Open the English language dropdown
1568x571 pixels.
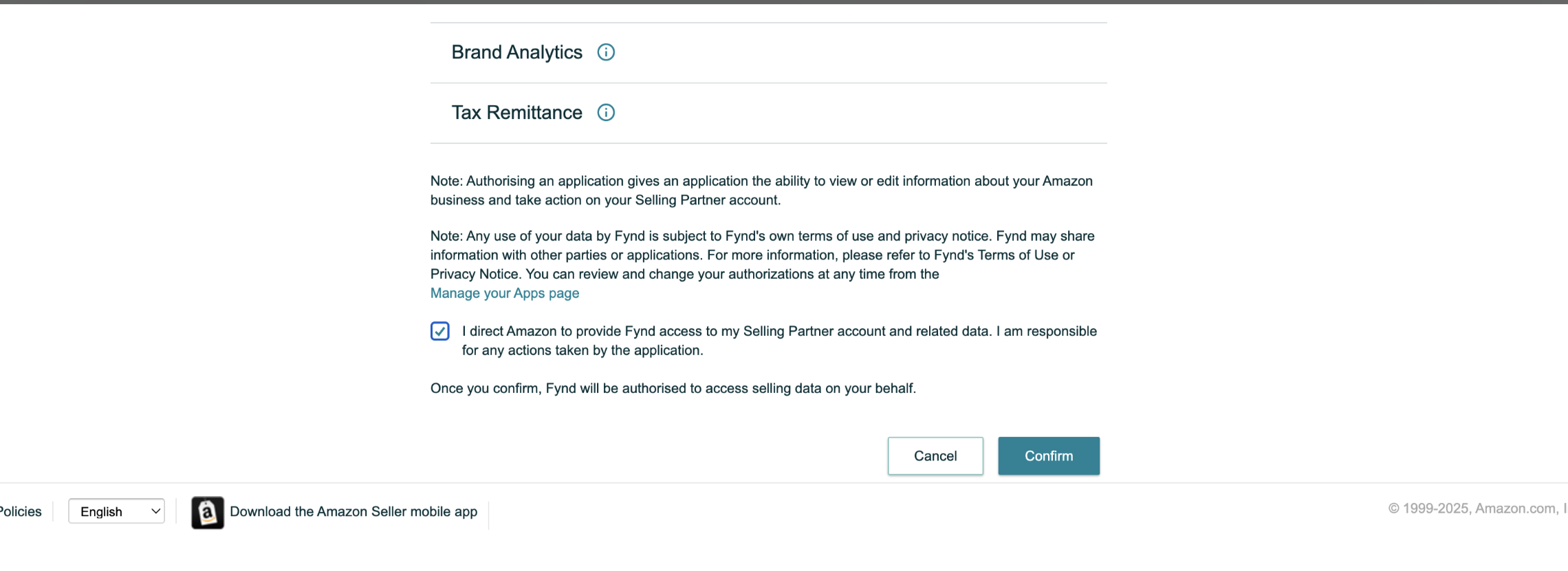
---
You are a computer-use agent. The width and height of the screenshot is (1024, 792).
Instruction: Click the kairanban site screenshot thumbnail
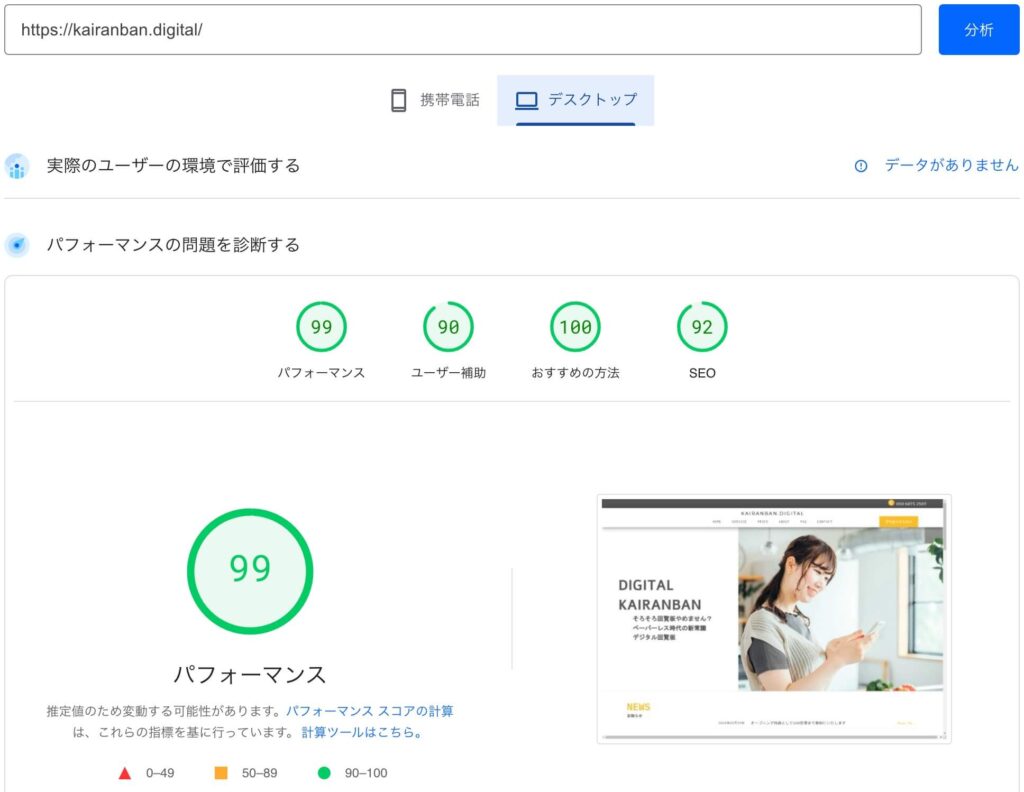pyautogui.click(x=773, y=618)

EXERCISE DIRECTIONS =
Lines to set down from above: the line with "Open the English language dropdown", the line with "1568x571 pixels.", and every line between, each exactly as written.

EXPECTED ANSWER =
Open the English language dropdown
1568x571 pixels.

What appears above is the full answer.